▸ **To do**
Write out the items below again, swapping every instance of "GUI agent" for "screen assistant" and leaving everything else as it is.

▸ **Working data**
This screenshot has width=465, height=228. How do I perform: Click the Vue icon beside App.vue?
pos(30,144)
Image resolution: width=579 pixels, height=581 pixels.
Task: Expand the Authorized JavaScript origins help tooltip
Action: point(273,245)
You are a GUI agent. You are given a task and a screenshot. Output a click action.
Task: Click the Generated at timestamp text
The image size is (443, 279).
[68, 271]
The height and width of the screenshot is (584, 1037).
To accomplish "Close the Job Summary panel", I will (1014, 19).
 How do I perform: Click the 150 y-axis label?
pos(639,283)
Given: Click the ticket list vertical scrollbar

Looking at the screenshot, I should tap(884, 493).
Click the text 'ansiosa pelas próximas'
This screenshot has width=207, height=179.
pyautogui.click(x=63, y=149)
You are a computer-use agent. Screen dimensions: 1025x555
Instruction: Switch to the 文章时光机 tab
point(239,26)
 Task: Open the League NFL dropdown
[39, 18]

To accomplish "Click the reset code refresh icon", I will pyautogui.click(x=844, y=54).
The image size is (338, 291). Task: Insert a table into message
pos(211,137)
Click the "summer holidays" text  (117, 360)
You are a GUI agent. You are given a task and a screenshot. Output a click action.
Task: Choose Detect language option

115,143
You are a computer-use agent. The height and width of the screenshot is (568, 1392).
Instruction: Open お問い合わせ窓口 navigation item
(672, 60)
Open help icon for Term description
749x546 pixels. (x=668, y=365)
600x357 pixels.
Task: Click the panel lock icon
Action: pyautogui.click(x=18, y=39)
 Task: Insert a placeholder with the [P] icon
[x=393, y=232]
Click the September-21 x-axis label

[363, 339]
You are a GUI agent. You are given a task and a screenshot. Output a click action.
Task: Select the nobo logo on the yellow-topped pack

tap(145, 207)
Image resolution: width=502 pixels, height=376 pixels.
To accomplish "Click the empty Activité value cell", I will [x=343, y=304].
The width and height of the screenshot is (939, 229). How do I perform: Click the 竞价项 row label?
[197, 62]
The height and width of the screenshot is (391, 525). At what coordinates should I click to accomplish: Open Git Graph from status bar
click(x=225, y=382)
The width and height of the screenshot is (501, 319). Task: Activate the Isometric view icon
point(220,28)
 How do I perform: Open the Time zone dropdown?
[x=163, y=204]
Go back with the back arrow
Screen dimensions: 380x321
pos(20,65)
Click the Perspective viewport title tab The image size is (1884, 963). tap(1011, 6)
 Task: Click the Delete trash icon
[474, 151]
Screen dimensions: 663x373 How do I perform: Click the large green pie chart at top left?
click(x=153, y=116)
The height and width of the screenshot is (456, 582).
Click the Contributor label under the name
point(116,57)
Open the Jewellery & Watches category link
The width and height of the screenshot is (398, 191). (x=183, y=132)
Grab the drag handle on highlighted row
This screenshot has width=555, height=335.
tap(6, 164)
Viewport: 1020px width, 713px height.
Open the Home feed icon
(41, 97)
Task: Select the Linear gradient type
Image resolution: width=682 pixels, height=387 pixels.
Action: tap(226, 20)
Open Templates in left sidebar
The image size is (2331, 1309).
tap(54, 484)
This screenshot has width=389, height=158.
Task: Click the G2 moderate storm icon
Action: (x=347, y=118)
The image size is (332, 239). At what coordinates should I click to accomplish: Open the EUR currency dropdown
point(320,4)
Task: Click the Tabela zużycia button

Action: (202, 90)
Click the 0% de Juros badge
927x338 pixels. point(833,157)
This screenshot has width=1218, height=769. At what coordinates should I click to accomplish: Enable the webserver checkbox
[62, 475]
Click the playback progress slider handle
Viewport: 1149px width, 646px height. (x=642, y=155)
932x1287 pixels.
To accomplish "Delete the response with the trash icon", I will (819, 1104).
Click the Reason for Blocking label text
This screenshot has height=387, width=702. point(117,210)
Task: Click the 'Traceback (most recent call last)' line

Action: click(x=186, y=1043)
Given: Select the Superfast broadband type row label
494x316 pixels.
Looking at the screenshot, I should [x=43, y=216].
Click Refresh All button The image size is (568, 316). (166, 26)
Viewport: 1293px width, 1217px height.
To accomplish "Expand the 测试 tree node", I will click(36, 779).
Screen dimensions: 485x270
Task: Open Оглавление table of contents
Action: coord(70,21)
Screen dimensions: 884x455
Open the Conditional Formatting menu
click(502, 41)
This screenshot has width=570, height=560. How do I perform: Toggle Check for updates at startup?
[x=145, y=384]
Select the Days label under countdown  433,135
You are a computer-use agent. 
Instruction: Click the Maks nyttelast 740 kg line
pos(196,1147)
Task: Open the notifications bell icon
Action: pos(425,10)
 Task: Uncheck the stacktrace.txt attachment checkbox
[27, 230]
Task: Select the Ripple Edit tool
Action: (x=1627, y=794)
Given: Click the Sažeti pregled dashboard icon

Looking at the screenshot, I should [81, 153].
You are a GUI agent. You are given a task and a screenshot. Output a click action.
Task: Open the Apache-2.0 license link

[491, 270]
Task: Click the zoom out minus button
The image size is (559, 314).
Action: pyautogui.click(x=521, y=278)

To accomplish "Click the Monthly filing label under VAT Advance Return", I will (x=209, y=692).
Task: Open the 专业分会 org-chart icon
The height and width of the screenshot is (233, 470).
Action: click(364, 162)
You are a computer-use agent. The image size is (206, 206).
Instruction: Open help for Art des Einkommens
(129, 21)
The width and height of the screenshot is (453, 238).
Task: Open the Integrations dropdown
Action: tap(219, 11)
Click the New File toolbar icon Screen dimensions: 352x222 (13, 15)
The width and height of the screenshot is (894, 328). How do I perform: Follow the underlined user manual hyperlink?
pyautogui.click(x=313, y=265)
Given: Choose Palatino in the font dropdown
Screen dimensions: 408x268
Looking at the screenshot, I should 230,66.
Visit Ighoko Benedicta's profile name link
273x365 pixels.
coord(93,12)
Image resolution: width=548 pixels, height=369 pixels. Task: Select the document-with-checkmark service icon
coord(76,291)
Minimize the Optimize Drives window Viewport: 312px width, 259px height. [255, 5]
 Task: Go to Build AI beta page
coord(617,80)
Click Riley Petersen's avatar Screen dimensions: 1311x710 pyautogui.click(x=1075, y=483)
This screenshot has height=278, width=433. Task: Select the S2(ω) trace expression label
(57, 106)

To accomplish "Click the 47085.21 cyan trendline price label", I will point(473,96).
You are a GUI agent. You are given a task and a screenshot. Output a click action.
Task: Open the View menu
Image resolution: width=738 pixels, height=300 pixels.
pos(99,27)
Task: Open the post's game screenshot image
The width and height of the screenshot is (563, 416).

▸ **The reply**
This screenshot has width=465, height=228. How do I perform: Click the Vue icon beside App.vue?
pos(30,144)
Image resolution: width=579 pixels, height=581 pixels.
Task: Expand the Authorized JavaScript origins help tooltip
Action: point(273,245)
You are a screen assistant. You are given a task and a screenshot. Output a click action.
Task: Click the Generated at timestamp text
The image size is (443, 279).
[68, 271]
The height and width of the screenshot is (584, 1037).
To accomplish "Close the Job Summary panel", I will (1014, 19).
 How do I perform: Click the 150 y-axis label?
pos(639,283)
Given: Click the ticket list vertical scrollbar

Looking at the screenshot, I should tap(884, 493).
Click the text 'ansiosa pelas próximas'
This screenshot has width=207, height=179.
pyautogui.click(x=63, y=149)
You are a computer-use agent. Screen dimensions: 1025x555
Instruction: Switch to the 文章时光机 tab
point(239,26)
 Task: Open the League NFL dropdown
[39, 18]

To accomplish "Click the reset code refresh icon", I will pyautogui.click(x=844, y=54).
The image size is (338, 291). Task: Insert a table into message
pos(211,137)
Click the "summer holidays" text  (117, 360)
You are a screen assistant. You are given a task and a screenshot. Output a click action.
Task: Choose Detect language option

115,143
You are a computer-use agent. The height and width of the screenshot is (568, 1392).
Instruction: Open お問い合わせ窓口 navigation item
(672, 60)
Open help icon for Term description
749x546 pixels. (x=668, y=365)
600x357 pixels.
Task: Click the panel lock icon
Action: pyautogui.click(x=18, y=39)
 Task: Insert a placeholder with the [P] icon
[x=393, y=232]
Click the September-21 x-axis label

[363, 339]
You are a screen assistant. You are given a task and a screenshot. Output a click action.
Task: Select the nobo logo on the yellow-topped pack

tap(145, 207)
Image resolution: width=502 pixels, height=376 pixels.
To accomplish "Click the empty Activité value cell", I will [x=343, y=304].
The width and height of the screenshot is (939, 229). How do I perform: Click the 竞价项 row label?
[197, 62]
The height and width of the screenshot is (391, 525). At what coordinates should I click to accomplish: Open Git Graph from status bar
click(x=225, y=382)
The width and height of the screenshot is (501, 319). Task: Activate the Isometric view icon
point(220,28)
 How do I perform: Open the Time zone dropdown?
[x=163, y=204]
Go back with the back arrow
Screen dimensions: 380x321
pos(20,65)
Click the Perspective viewport title tab The image size is (1884, 963). tap(1011, 6)
 Task: Click the Delete trash icon
[474, 151]
Screen dimensions: 663x373 How do I perform: Click the large green pie chart at top left?
click(x=153, y=116)
The height and width of the screenshot is (456, 582).
Click the Contributor label under the name
point(116,57)
Open the Jewellery & Watches category link
The width and height of the screenshot is (398, 191). (x=183, y=132)
Grab the drag handle on highlighted row
This screenshot has width=555, height=335.
tap(6, 164)
Viewport: 1020px width, 713px height.
Open the Home feed icon
(41, 97)
Task: Select the Linear gradient type
Image resolution: width=682 pixels, height=387 pixels.
Action: tap(226, 20)
Open Templates in left sidebar
The image size is (2331, 1309).
tap(54, 484)
This screenshot has width=389, height=158.
Task: Click the G2 moderate storm icon
Action: (x=347, y=118)
The image size is (332, 239). At what coordinates should I click to accomplish: Open the EUR currency dropdown
point(320,4)
Task: Click the Tabela zużycia button

Action: (202, 90)
Click the 0% de Juros badge
927x338 pixels. point(833,157)
This screenshot has width=1218, height=769. At what coordinates should I click to accomplish: Enable the webserver checkbox
[62, 475]
Click the playback progress slider handle
Viewport: 1149px width, 646px height. (x=642, y=155)
932x1287 pixels.
To accomplish "Delete the response with the trash icon", I will (819, 1104).
Click the Reason for Blocking label text
This screenshot has height=387, width=702. point(117,210)
Task: Click the 'Traceback (most recent call last)' line

Action: click(x=186, y=1043)
Given: Select the Superfast broadband type row label
494x316 pixels.
Looking at the screenshot, I should [x=43, y=216].
Click Refresh All button The image size is (568, 316). (166, 26)
Viewport: 1293px width, 1217px height.
To accomplish "Expand the 测试 tree node", I will click(36, 779).
Screen dimensions: 485x270
Task: Open Оглавление table of contents
Action: coord(70,21)
Screen dimensions: 884x455
Open the Conditional Formatting menu
click(502, 41)
This screenshot has width=570, height=560. How do I perform: Toggle Check for updates at startup?
[x=145, y=384]
Select the Days label under countdown  433,135
You are a computer-use agent. 
Instruction: Click the Maks nyttelast 740 kg line
pos(196,1147)
Task: Open the notifications bell icon
Action: pos(425,10)
 Task: Uncheck the stacktrace.txt attachment checkbox
[27, 230]
Task: Select the Ripple Edit tool
Action: (x=1627, y=794)
Given: Click the Sažeti pregled dashboard icon

Looking at the screenshot, I should [81, 153].
You are a screen assistant. You are given a task and a screenshot. Output a click action.
Task: Open the Apache-2.0 license link

[491, 270]
Task: Click the zoom out minus button
The image size is (559, 314).
Action: pyautogui.click(x=521, y=278)

To accomplish "Click the Monthly filing label under VAT Advance Return", I will (x=209, y=692).
Task: Open the 专业分会 org-chart icon
The height and width of the screenshot is (233, 470).
Action: click(364, 162)
You are a computer-use agent. The image size is (206, 206).
Instruction: Open help for Art des Einkommens
(129, 21)
The width and height of the screenshot is (453, 238).
Task: Open the Integrations dropdown
Action: tap(219, 11)
Click the New File toolbar icon Screen dimensions: 352x222 (13, 15)
The width and height of the screenshot is (894, 328). How do I perform: Follow the underlined user manual hyperlink?
pyautogui.click(x=313, y=265)
Given: Choose Palatino in the font dropdown
Screen dimensions: 408x268
Looking at the screenshot, I should 230,66.
Visit Ighoko Benedicta's profile name link
273x365 pixels.
coord(93,12)
Image resolution: width=548 pixels, height=369 pixels. Task: Select the document-with-checkmark service icon
coord(76,291)
Minimize the Optimize Drives window Viewport: 312px width, 259px height. [255, 5]
 Task: Go to Build AI beta page
coord(617,80)
Click Riley Petersen's avatar Screen dimensions: 1311x710 pyautogui.click(x=1075, y=483)
This screenshot has height=278, width=433. Task: Select the S2(ω) trace expression label
(57, 106)

To accomplish "Click the 47085.21 cyan trendline price label", I will point(473,96).
You are a screen assistant. You are given a task and a screenshot. Output a click action.
Task: Open the View menu
Image resolution: width=738 pixels, height=300 pixels.
pos(99,27)
Task: Open the post's game screenshot image
The width and height of the screenshot is (563, 416).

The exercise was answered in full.